Jesse Cordova - Assistant Sports Editor

Jesse Cordova – Assistant Sports Editor

The only thing that I have in common with Jenni Carlson is my initials.

Carlson, a sports columnist with The Oklahoman, wrote a column about the quarterback controversy at Oklahoma State University that some of you may have read. More of you have probably seen or heard Oklahoma State Head Football Coach Mike Gundy’s response.

In her column, Carlson attacked 21-year-old quarterback Bobby Reid. Did she attack his performance on the field? No. She attacked his character.

“… does he want to be coddled and babied?” asked Carlson in her column.

Folks, there is a right way to criticize a college or amateur athlete and this was NOT it.

It is fair to say a running back fumbled the ball in the end zone or that the quarterback threw an interception. It is not fair to say that the running back has no business in shoulder pads and that the quarterback is a mama’s boy and a softy.

I hear people rambling all the time about how evil the media can be. I am here to tell you that this is not the case. Yes, there are those, like Carlson, who like to stir up controversy with their pieces. But most of us are just out to tell the story.

The way I see it is if you are only in the game to be “that guy” then you have no business calling yourself a journalist.

Please, do us, the real journalists, a favor. When you see something in a newspaper or on the news that just makes you want to slap the reporter, stop, breathe, and ask yourself is this person really a reporter or are they a sensationalist?

The real reporter backs up their comments with this wonderful thing called a source. The sensationalist uses words like “insiders” or “sources close to the coaching staff.”

Here is a little secret, if you are a member of the media; you’re an “insider.”

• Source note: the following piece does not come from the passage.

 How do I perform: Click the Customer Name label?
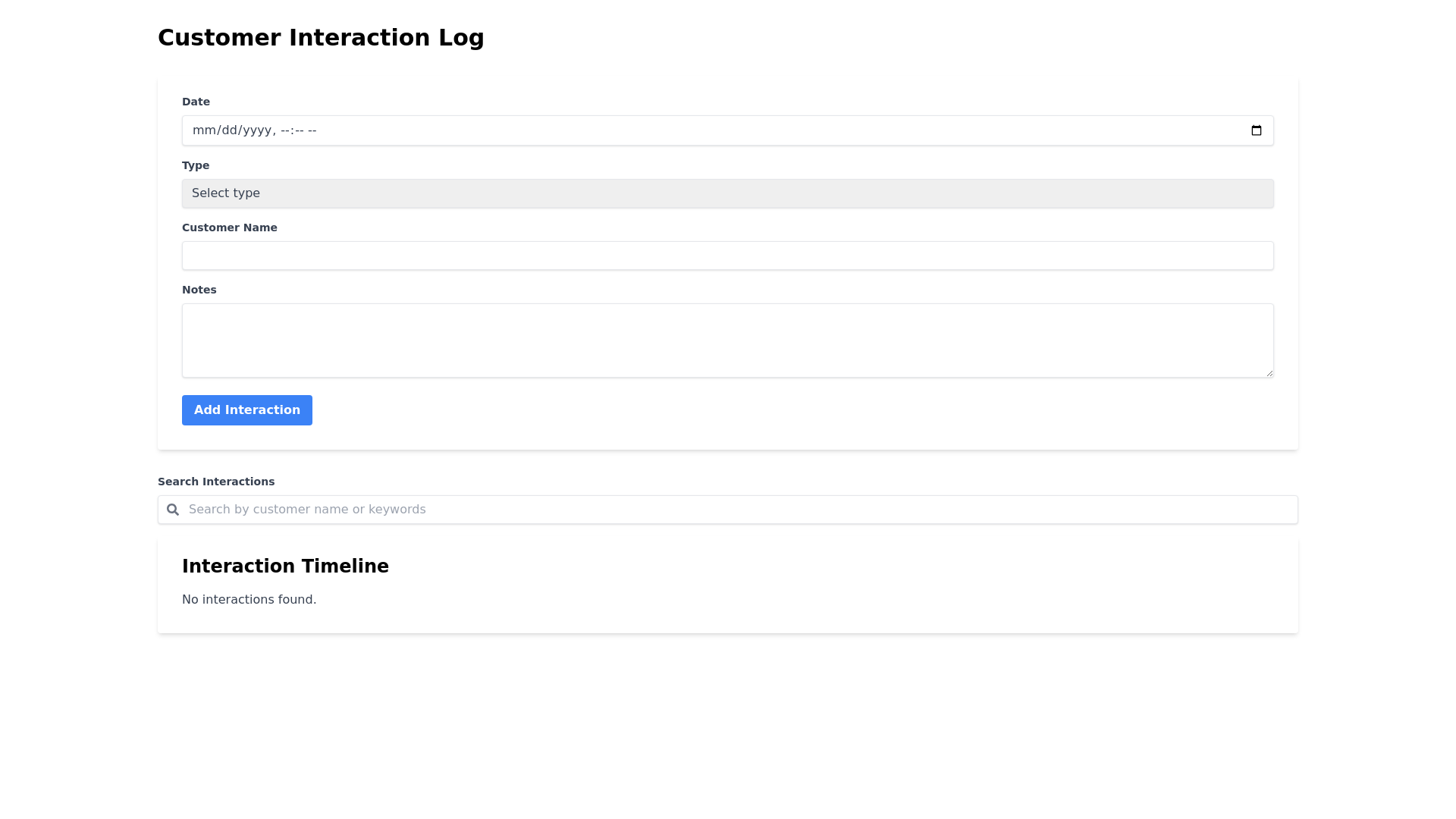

If you have a press pass, and talk to the coaches and players before and after the game while everyone else is filing out of the stadium or screaming at the person that just cut them off in the parking lot, you are a “source close to the coaching staff.”

That is just a clever way of saying that what they have just written or said is their own opinion.

Quite frankly, I am tired of people like Carlson making it increasingly difficult for honest reporters such as myself to gain a source’s trust.

Before you start calling me a hypocrite, yes, I am criticizing the way some people write. The difference is I am going after a professional, not a kid.